▸ **Excerpted data**:
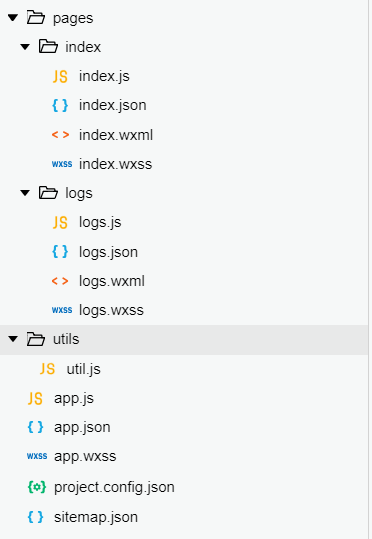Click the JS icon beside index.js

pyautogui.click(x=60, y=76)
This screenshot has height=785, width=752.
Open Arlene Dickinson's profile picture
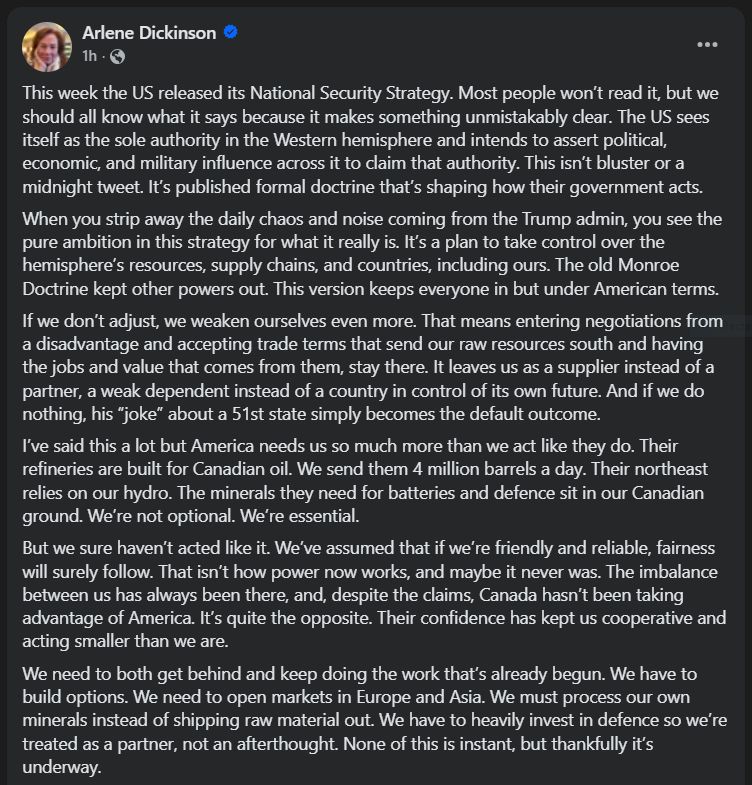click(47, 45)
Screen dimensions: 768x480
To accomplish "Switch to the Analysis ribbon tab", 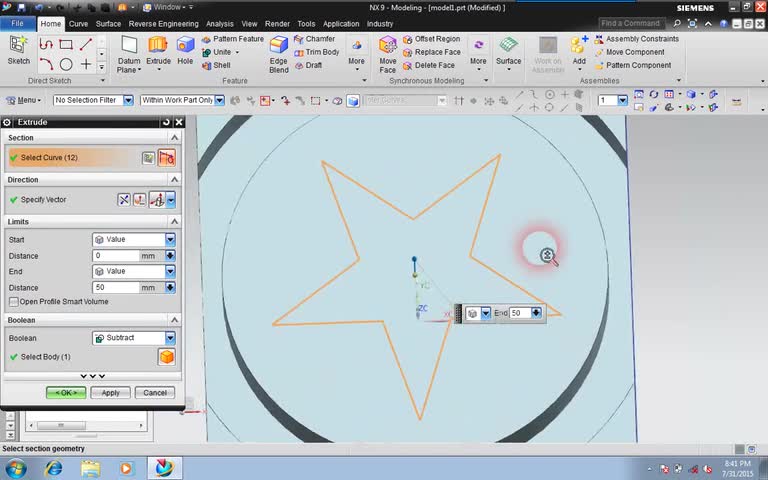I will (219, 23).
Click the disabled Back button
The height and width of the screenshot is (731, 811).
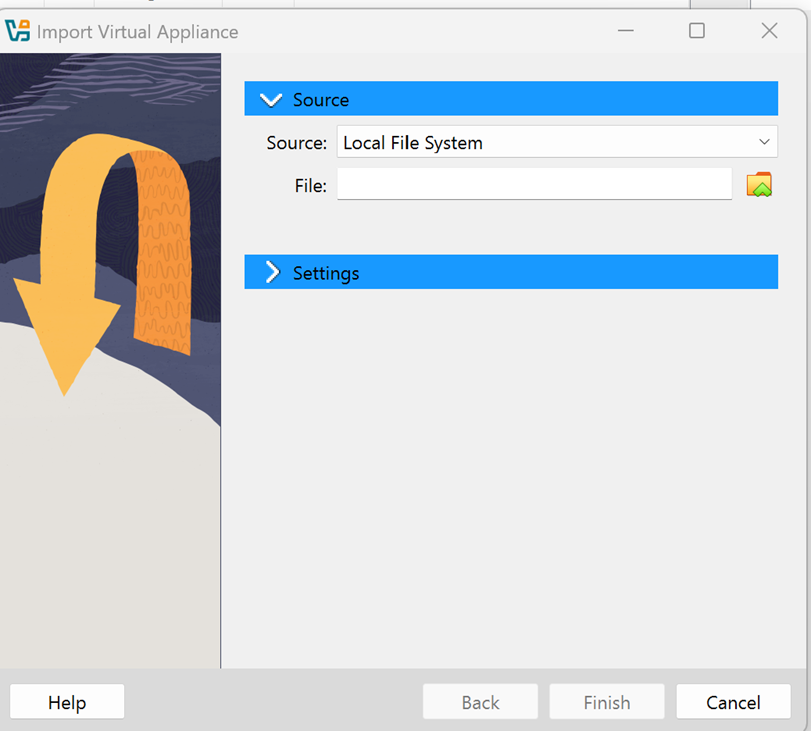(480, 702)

---

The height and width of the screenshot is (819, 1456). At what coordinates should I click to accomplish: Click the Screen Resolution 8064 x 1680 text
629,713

==

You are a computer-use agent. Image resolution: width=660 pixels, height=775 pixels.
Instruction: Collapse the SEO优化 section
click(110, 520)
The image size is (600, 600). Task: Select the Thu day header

▸ **Given instruction**: Pull out each line of the material that includes the word "height".

▸ **Exercise result**:
This screenshot has height=785, width=752.
The height and width of the screenshot is (731, 811).
The height and width of the screenshot is (819, 1456). At what coordinates should I click to accomplish: Click the Screen Resolution 8064 x 1680 text
You are a computer-use agent. Image resolution: width=660 pixels, height=775 pixels.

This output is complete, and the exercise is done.